SHORT TASK ▸ Print each of the entries below verbatim, without changing a single character.

RAW DATA ▸

━━━━━━━━━━

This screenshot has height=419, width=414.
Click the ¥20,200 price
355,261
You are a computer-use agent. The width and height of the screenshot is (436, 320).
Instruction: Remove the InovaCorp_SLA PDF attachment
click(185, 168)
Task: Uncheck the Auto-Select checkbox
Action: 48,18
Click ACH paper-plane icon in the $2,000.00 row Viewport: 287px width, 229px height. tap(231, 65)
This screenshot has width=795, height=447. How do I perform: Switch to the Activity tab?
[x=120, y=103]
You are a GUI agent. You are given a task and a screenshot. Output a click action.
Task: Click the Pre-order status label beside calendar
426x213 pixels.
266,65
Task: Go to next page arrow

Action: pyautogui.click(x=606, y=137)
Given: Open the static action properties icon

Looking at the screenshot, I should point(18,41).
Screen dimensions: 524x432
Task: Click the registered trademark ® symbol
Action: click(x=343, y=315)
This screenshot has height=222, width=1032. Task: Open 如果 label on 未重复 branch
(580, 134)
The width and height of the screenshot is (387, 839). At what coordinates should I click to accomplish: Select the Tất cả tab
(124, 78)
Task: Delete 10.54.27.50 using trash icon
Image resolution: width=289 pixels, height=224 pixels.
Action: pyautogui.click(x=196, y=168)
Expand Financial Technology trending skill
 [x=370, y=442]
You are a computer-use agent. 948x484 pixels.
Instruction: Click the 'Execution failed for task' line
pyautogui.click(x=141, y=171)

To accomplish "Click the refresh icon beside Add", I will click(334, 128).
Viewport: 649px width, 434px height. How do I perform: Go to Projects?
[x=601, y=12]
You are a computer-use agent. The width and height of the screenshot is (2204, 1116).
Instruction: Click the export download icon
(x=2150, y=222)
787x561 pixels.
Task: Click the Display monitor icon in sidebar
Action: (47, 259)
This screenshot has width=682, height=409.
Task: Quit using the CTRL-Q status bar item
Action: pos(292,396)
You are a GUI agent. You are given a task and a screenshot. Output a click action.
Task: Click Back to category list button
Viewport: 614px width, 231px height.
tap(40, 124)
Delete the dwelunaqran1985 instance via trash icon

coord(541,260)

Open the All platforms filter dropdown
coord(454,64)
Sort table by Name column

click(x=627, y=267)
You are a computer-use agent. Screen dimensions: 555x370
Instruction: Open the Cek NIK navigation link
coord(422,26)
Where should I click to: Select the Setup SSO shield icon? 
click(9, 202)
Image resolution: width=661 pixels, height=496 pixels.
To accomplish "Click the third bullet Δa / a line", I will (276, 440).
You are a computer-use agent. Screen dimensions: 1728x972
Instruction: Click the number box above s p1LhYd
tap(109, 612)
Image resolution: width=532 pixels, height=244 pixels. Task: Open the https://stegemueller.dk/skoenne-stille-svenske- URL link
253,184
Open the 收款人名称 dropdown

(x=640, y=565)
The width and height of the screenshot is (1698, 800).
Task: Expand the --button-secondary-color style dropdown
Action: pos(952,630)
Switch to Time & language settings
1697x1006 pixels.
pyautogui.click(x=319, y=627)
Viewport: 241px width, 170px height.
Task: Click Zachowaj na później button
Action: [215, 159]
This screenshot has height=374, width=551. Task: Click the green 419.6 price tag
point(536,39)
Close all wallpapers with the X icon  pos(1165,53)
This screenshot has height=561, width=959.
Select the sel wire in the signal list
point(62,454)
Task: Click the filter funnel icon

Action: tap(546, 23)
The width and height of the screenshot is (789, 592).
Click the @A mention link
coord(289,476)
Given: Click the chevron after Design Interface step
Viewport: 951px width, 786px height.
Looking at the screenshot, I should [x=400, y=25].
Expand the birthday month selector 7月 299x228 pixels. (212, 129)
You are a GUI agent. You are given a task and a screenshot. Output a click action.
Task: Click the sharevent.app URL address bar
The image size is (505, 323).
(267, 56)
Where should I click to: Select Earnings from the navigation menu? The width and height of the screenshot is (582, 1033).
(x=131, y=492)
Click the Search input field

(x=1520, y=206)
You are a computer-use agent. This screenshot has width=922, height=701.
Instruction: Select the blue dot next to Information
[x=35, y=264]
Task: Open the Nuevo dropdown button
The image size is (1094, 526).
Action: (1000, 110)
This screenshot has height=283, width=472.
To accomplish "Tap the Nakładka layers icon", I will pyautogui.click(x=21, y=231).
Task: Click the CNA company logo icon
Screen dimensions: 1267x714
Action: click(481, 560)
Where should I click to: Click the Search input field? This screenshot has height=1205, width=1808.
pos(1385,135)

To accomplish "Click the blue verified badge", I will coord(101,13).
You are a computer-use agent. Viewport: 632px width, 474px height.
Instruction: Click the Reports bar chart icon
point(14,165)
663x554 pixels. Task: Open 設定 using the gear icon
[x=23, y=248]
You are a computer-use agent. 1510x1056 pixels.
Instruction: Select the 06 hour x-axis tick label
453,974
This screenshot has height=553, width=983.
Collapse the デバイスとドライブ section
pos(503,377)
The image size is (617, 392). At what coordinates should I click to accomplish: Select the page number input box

━━━━━━━━━━

SOLVED EXERCISE ▸
This screenshot has height=419, width=414.
Click the ¥20,200 price
355,261
You are a computer-use agent. The width and height of the screenshot is (436, 320).
Instruction: Remove the InovaCorp_SLA PDF attachment
click(185, 168)
Task: Uncheck the Auto-Select checkbox
Action: 48,18
Click ACH paper-plane icon in the $2,000.00 row Viewport: 287px width, 229px height. tap(231, 65)
This screenshot has width=795, height=447. How do I perform: Switch to the Activity tab?
[x=120, y=103]
You are a GUI agent. You are given a task and a screenshot. Output a click action.
Task: Click the Pre-order status label beside calendar
426x213 pixels.
266,65
Task: Go to next page arrow

Action: pyautogui.click(x=606, y=137)
Given: Open the static action properties icon

Looking at the screenshot, I should point(18,41).
Screen dimensions: 524x432
Task: Click the registered trademark ® symbol
Action: click(x=343, y=315)
This screenshot has height=222, width=1032. Task: Open 如果 label on 未重复 branch
(580, 134)
The width and height of the screenshot is (387, 839). At what coordinates should I click to accomplish: Select the Tất cả tab
(124, 78)
Task: Delete 10.54.27.50 using trash icon
Image resolution: width=289 pixels, height=224 pixels.
Action: pyautogui.click(x=196, y=168)
Expand Financial Technology trending skill
 [x=370, y=442]
You are a computer-use agent. 948x484 pixels.
Instruction: Click the 'Execution failed for task' line
pyautogui.click(x=141, y=171)

To accomplish "Click the refresh icon beside Add", I will click(334, 128).
Viewport: 649px width, 434px height. How do I perform: Go to Projects?
[x=601, y=12]
You are a computer-use agent. The width and height of the screenshot is (2204, 1116).
Instruction: Click the export download icon
(x=2150, y=222)
787x561 pixels.
Task: Click the Display monitor icon in sidebar
Action: (47, 259)
This screenshot has width=682, height=409.
Task: Quit using the CTRL-Q status bar item
Action: pos(292,396)
You are a GUI agent. You are given a task and a screenshot. Output a click action.
Task: Click Back to category list button
Viewport: 614px width, 231px height.
tap(40, 124)
Delete the dwelunaqran1985 instance via trash icon

coord(541,260)

Open the All platforms filter dropdown
coord(454,64)
Sort table by Name column

click(x=627, y=267)
You are a computer-use agent. Screen dimensions: 555x370
Instruction: Open the Cek NIK navigation link
coord(422,26)
Where should I click to: Select the Setup SSO shield icon? 
click(9, 202)
Image resolution: width=661 pixels, height=496 pixels.
To accomplish "Click the third bullet Δa / a line", I will (276, 440).
You are a computer-use agent. Screen dimensions: 1728x972
Instruction: Click the number box above s p1LhYd
tap(109, 612)
Image resolution: width=532 pixels, height=244 pixels. Task: Open the https://stegemueller.dk/skoenne-stille-svenske- URL link
253,184
Open the 收款人名称 dropdown

(x=640, y=565)
The width and height of the screenshot is (1698, 800).
Task: Expand the --button-secondary-color style dropdown
Action: pos(952,630)
Switch to Time & language settings
1697x1006 pixels.
pyautogui.click(x=319, y=627)
Viewport: 241px width, 170px height.
Task: Click Zachowaj na później button
Action: [215, 159]
This screenshot has height=374, width=551. Task: Click the green 419.6 price tag
point(536,39)
Close all wallpapers with the X icon  pos(1165,53)
This screenshot has height=561, width=959.
Select the sel wire in the signal list
point(62,454)
Task: Click the filter funnel icon

Action: tap(546, 23)
The width and height of the screenshot is (789, 592).
Click the @A mention link
coord(289,476)
Given: Click the chevron after Design Interface step
Viewport: 951px width, 786px height.
Looking at the screenshot, I should [x=400, y=25].
Expand the birthday month selector 7月 299x228 pixels. (212, 129)
You are a GUI agent. You are given a task and a screenshot. Output a click action.
Task: Click the sharevent.app URL address bar
The image size is (505, 323).
(267, 56)
Where should I click to: Select Earnings from the navigation menu? The width and height of the screenshot is (582, 1033).
(x=131, y=492)
Click the Search input field

(x=1520, y=206)
You are a computer-use agent. This screenshot has width=922, height=701.
Instruction: Select the blue dot next to Information
[x=35, y=264]
Task: Open the Nuevo dropdown button
The image size is (1094, 526).
Action: (1000, 110)
This screenshot has height=283, width=472.
To accomplish "Tap the Nakładka layers icon", I will pyautogui.click(x=21, y=231).
Task: Click the CNA company logo icon
Screen dimensions: 1267x714
Action: click(481, 560)
Where should I click to: Click the Search input field? This screenshot has height=1205, width=1808.
pos(1385,135)

To accomplish "Click the blue verified badge", I will coord(101,13).
You are a computer-use agent. Viewport: 632px width, 474px height.
Instruction: Click the Reports bar chart icon
point(14,165)
663x554 pixels. Task: Open 設定 using the gear icon
[x=23, y=248]
You are a computer-use agent. 1510x1056 pixels.
Instruction: Select the 06 hour x-axis tick label
453,974
This screenshot has height=553, width=983.
Collapse the デバイスとドライブ section
pos(503,377)
The image size is (617, 392). At what coordinates should I click to accomplish: Select the page number input box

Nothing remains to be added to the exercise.